Original communication| Volume 142, ISSUE 3, P384-392, September 2007

Thermal sensitization through ROS modulation: A strategy to improve the efficacy of hyperthermic intraperitoneal chemotherapy


      The purpose of this study was to investigate whether modulation of cellular reactive oxygen species (ROS) provides a synergistic effect with hyperthermia to induce tumor cell death in a colon cancer cell line.

      Materials and Methods

      HT-29 colon cancer cells were exposed to heat (43°C) in the presence of the ROS-generating drug, 2-2′-azobis-(2-amidinopropane) dihydrochloride (AAPH) for 1 h. Viable cell mass and apoptosis was measured by MTT and annexin V staining, respectively. Oxidative stress was evaluated by DCFH fluorescence. Protein levels were determined by Western blot analysis.

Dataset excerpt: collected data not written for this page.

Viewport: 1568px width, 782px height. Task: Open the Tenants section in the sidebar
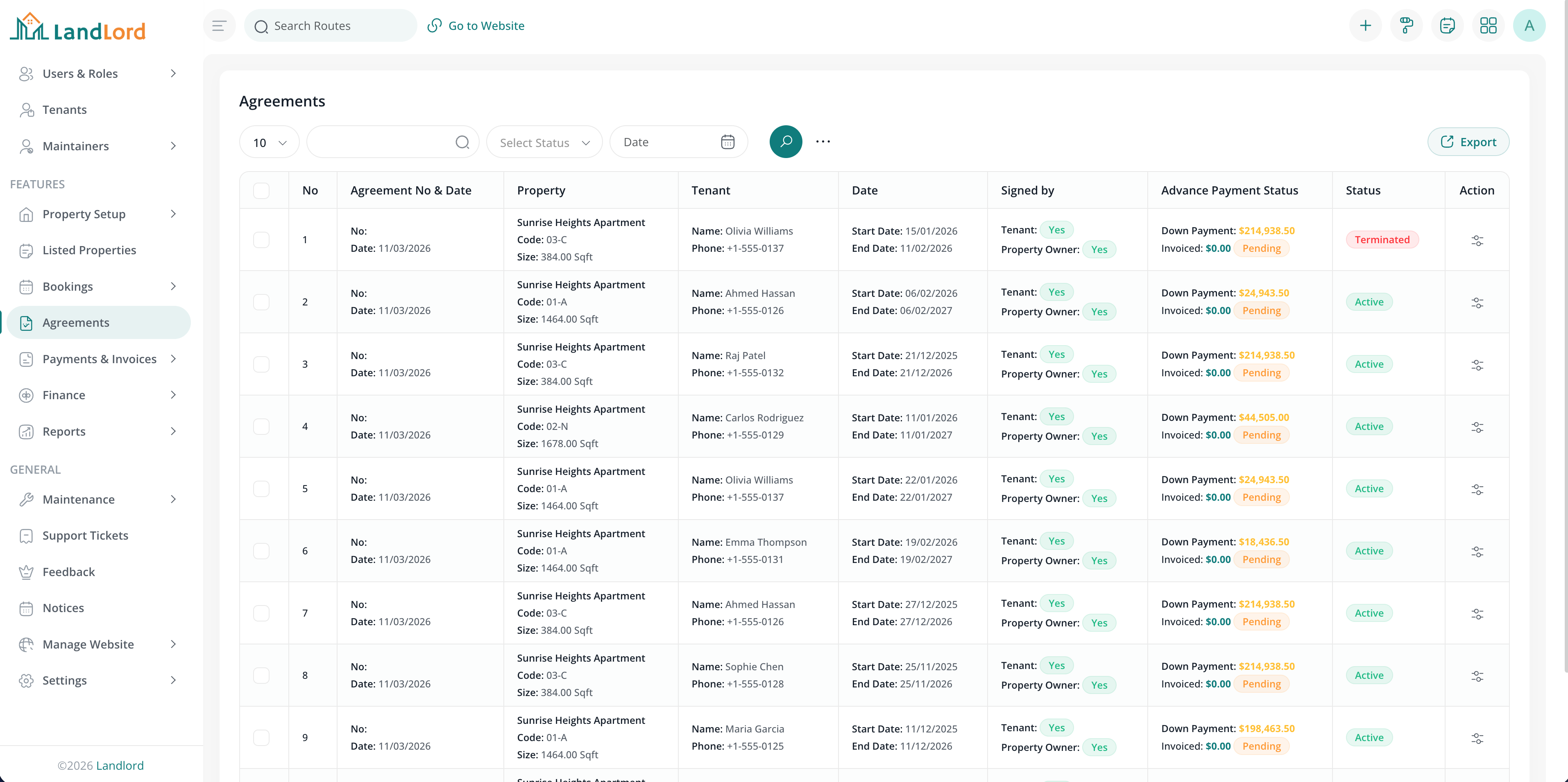coord(65,110)
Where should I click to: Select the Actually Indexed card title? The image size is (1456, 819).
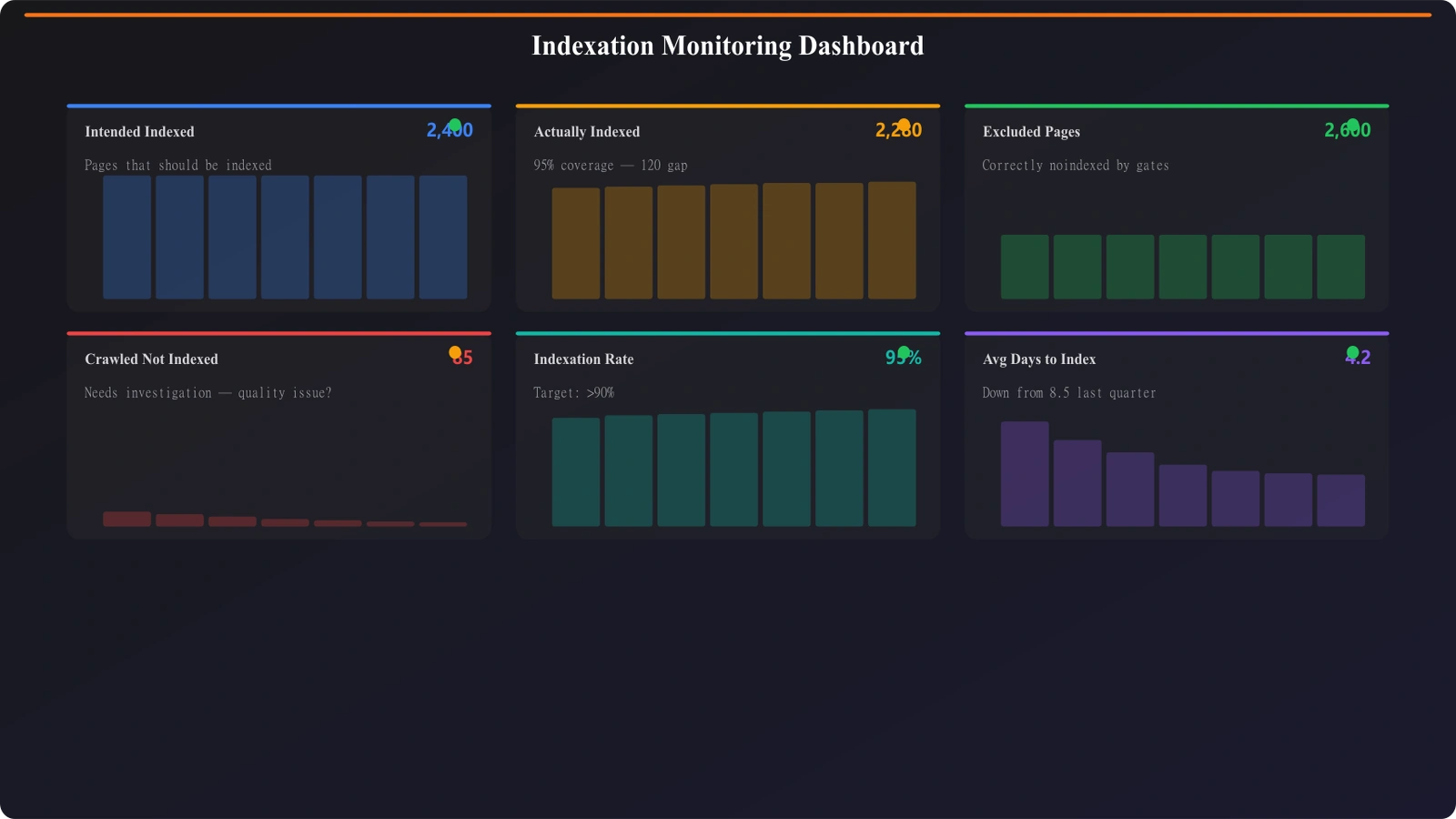587,131
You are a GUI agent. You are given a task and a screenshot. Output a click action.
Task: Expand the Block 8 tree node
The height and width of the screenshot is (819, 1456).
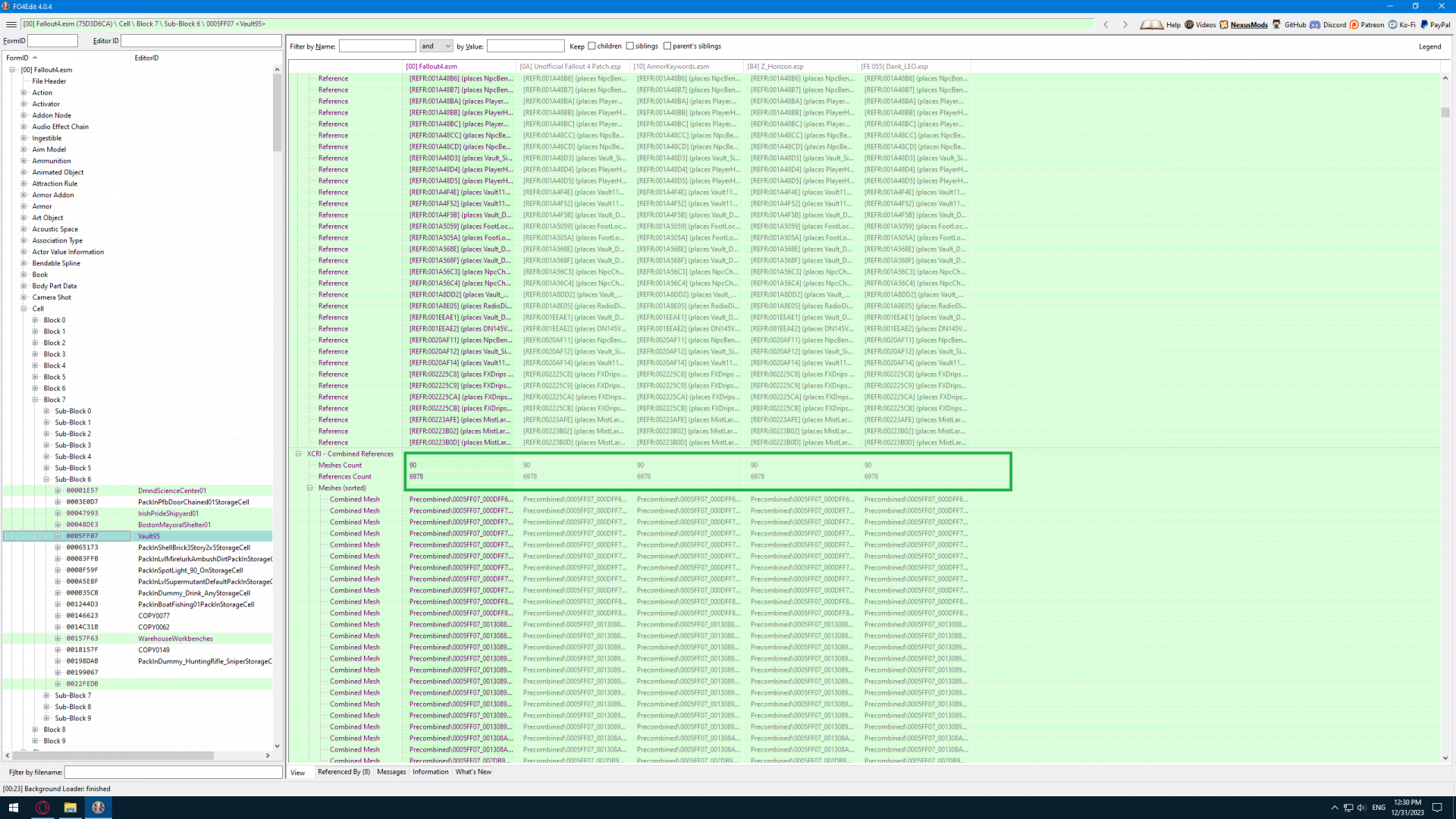35,730
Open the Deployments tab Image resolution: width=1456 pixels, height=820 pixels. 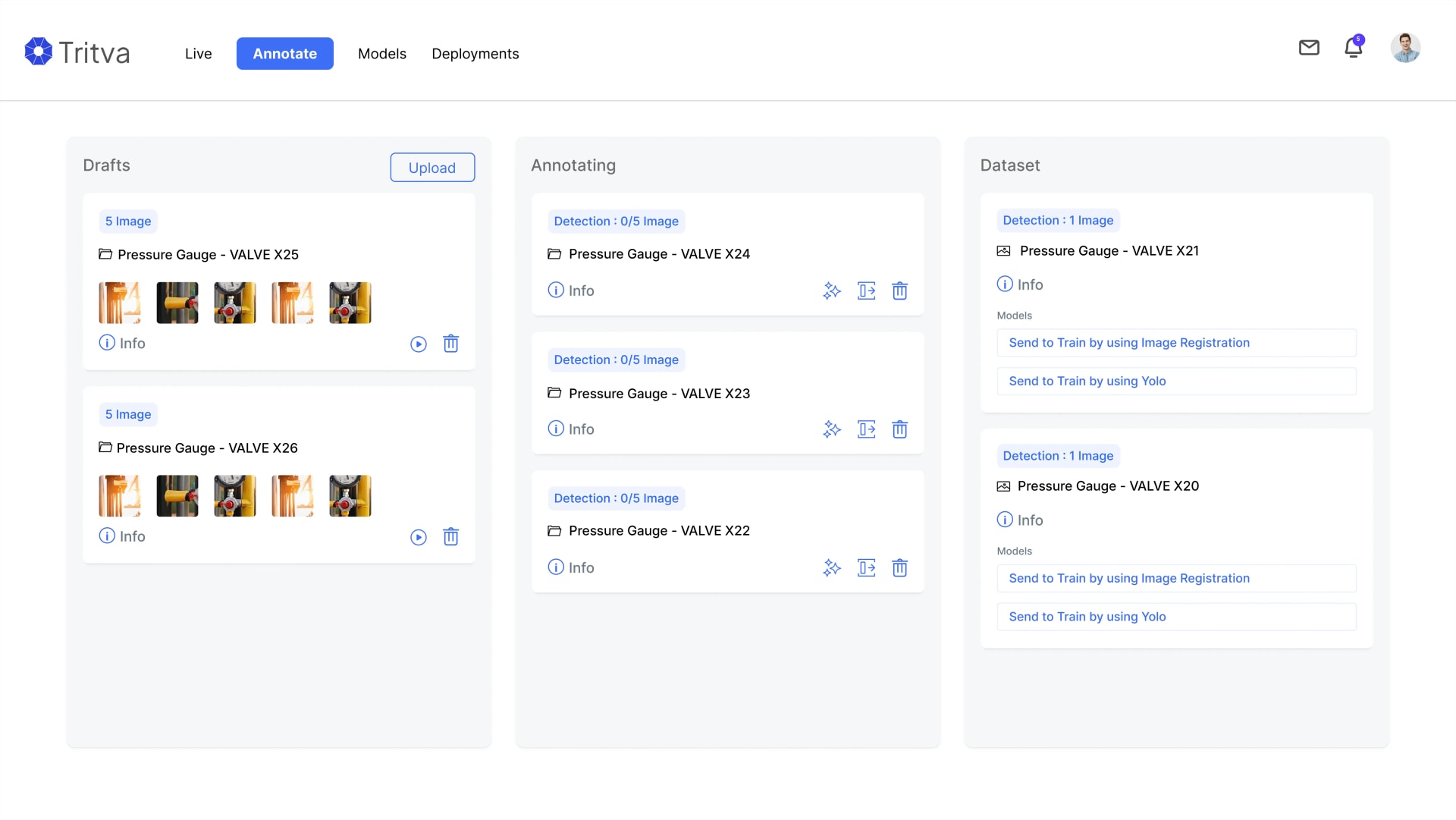[x=475, y=54]
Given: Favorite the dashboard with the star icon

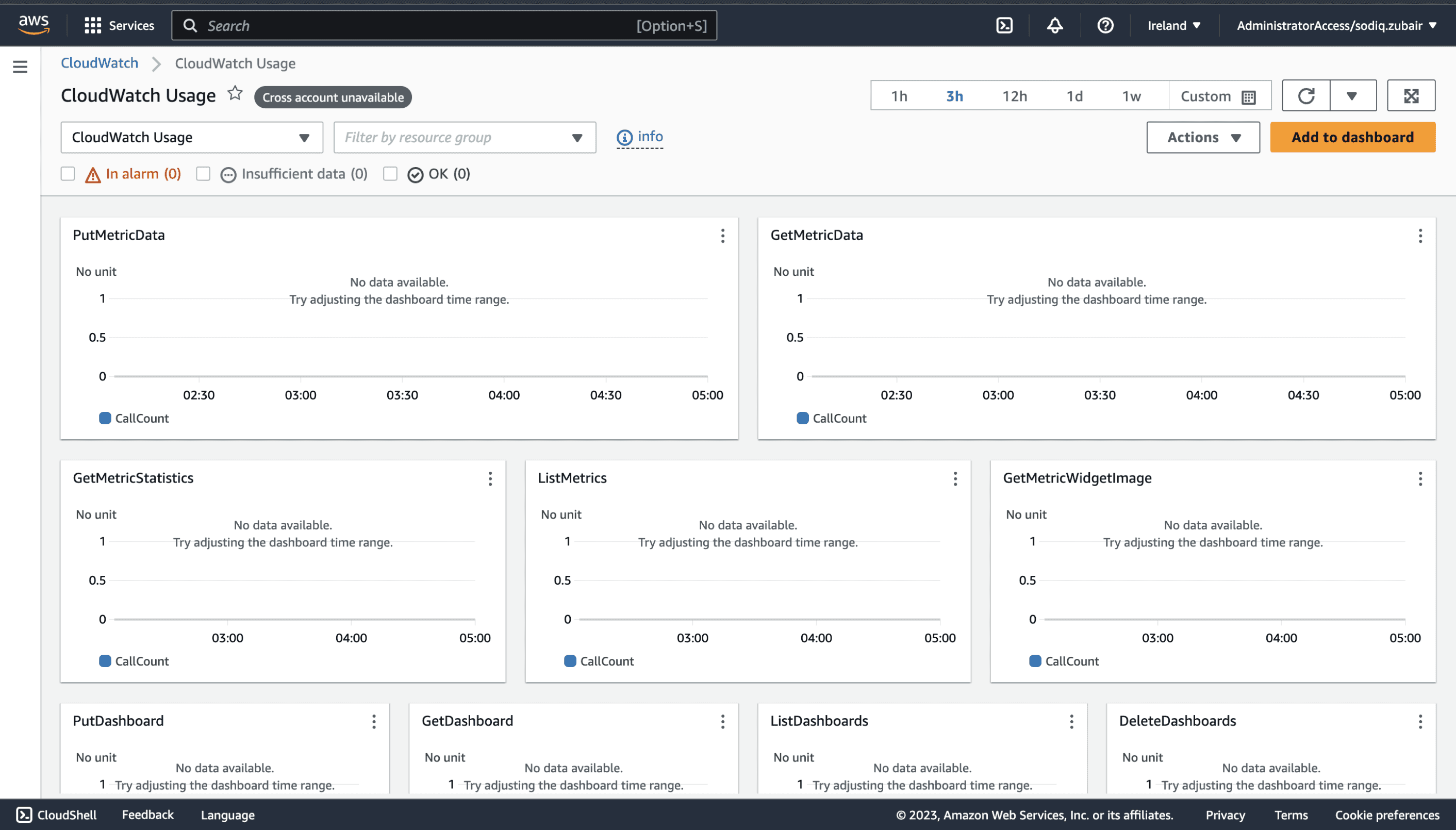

      A synergistic effect on cell viability with AAPH was noted under hyperthermic conditions as compared with hyperthermia alone (P < .05). The number of nonviable cells after hyperthermia and AAPH exposure was also significantly increased compared with AAPH at 37°C (42% vs 20%, P < .05). ROS levels were increased modestly with AAPH at 37°C, whereas they increased significantly in a dose-dependent manner with AAPH at 43°C. Transient increases of phosphorylated-p38 and ERK and decreases in phosphorylated-AKT were observed in the cells exposed to AAPH at 43°C. Pretreatment of inhibitors of p38 yielded additional decreases in cell mass when used in combination with AAPH and hyperthermia (P < .05). Increased expression of HSP 27 observed at 43°C was abrogated with AAPH exposure.


      Oxidative stress increased the cytotoxic effects of hyperthermia in colon cancer cells. Thermal sensitization through modulation of cellular ROS may represent a novel approach to increase the efficacy of hyperthermia as an anticancer modality.